A kind, generous and good person died recently. Her name was Sara Beaty. Sara’s husband, John, was a career military man before the family returned to Dallas, North Carolina more than two decades ago. Sara stood by her courageous husband, an Air Force pararescue veteran of more than twenty years. Among his jobs was to recover downed pilots in dangerous areas, even deep in enemy territory. These courageous men are deservedly respected and admired. But what about their wives and children? Sara and many strong women like her have held their families together while their husbands served our country with honor and distinction. They are our other heroes.

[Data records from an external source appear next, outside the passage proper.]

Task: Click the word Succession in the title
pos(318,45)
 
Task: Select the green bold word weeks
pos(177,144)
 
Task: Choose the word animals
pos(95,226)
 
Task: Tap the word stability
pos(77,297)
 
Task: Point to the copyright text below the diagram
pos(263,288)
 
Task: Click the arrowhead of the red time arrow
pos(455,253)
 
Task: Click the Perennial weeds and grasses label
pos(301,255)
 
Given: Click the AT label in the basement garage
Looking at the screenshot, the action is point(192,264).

When I was in Vietnam in 1968 my wife Carla and our infant daughter, Anna, also lived in Dallas, or in the countryside nearby. In October I wrote to my mother and asked if she would order flowers for Carla’s birthday from Rhyne’s Florist on the Lower Dallas Road and have them delivered to Carla’s parents’ home on Kiser Road. It never occurred to me that the Department of Defense contracted with taxi companies to deliver telegrams advising families that their sons or husbands or brothers had been killed in action and wouldn’t be returning home as they had so bravely proclaimed before getting on the planes that carried them to Southeast Asia.
In my mind I can see my young wife holding our daughter as the cab turned off Kiser Road and onto the long, gravel drive that led to her parents’ rural home. She says she returned Anna to her crib and stood by the door with quivering lips and tears running down her cheeks as she braced herself for the gut-wrenching news.

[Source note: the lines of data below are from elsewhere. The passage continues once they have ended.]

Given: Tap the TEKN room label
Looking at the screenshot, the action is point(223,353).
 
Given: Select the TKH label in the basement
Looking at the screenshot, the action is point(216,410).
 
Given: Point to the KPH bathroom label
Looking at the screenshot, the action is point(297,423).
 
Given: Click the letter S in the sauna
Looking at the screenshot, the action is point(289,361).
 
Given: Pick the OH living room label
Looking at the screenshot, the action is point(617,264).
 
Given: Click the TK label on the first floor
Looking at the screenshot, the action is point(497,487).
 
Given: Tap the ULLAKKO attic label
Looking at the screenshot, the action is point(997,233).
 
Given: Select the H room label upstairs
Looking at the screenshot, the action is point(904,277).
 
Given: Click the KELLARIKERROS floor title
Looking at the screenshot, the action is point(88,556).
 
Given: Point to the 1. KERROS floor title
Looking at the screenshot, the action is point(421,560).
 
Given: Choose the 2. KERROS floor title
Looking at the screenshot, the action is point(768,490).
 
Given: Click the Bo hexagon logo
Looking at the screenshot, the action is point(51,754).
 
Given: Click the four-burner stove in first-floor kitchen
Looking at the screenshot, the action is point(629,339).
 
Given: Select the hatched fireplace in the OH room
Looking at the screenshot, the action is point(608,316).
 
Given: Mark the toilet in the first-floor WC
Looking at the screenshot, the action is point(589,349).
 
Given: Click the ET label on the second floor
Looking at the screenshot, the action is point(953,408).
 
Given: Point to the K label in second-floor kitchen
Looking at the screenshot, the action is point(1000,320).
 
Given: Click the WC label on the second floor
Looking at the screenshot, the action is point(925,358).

But it was flowers for her birthday, of all things, that the cab driver was carrying. The fear and grief quickly turned to anger at her incredibly stupid husband.
My grandmother’s sister was named Dixie. I naturally called her Aunt Dixie. Her husband was my Uncle Frank, who was a surrogate father to my father and more like a grandfather to me. When I was very young I loved to go to Aunt Dixie’s house and eat with my cousins, so many I could never count them. Aunt Dixie and Uncle Frank had nine children and countless grandchildren. She cooked in pots that were as big as trash cans, mostly beans and cornbread. I remember sitting on their front porch in Ranlo one holiday weekend, four rows back from Rex Mill #2. It was either Memorial Day or the Fourth of July, in the early 1950s. We had eaten our fill at Aunt Dixie’s table and were enjoying watermelon on the front porch. My father was playing a guitar and someone was picking a banjo. My grandmother, Aunt Dixie, and Uncle Frank were sitting in rocking chairs. As we sat there I noticed that they seemed sad, and I later asked my father about it. He said they were remembering their oldest son, who was killed in World War II. He was just a little older than my father, and he played the banjo.
For the heroes left behind, the grieving parents, the wives and children, brothers and sisters, sons and daughters, the pain never fully subsides. Memorial Day thus comes with stark memories that are deeply painful. As we remember those who gave the last full measure for their country—and we should—let’s also remember the people who loved them and who love them still. The sacrifices they have made are impossible to measure and harder still to describe, reminding us that freedom is never free. Its price is the blood of our brave men and women in uniform and the profound sacrifices of their families.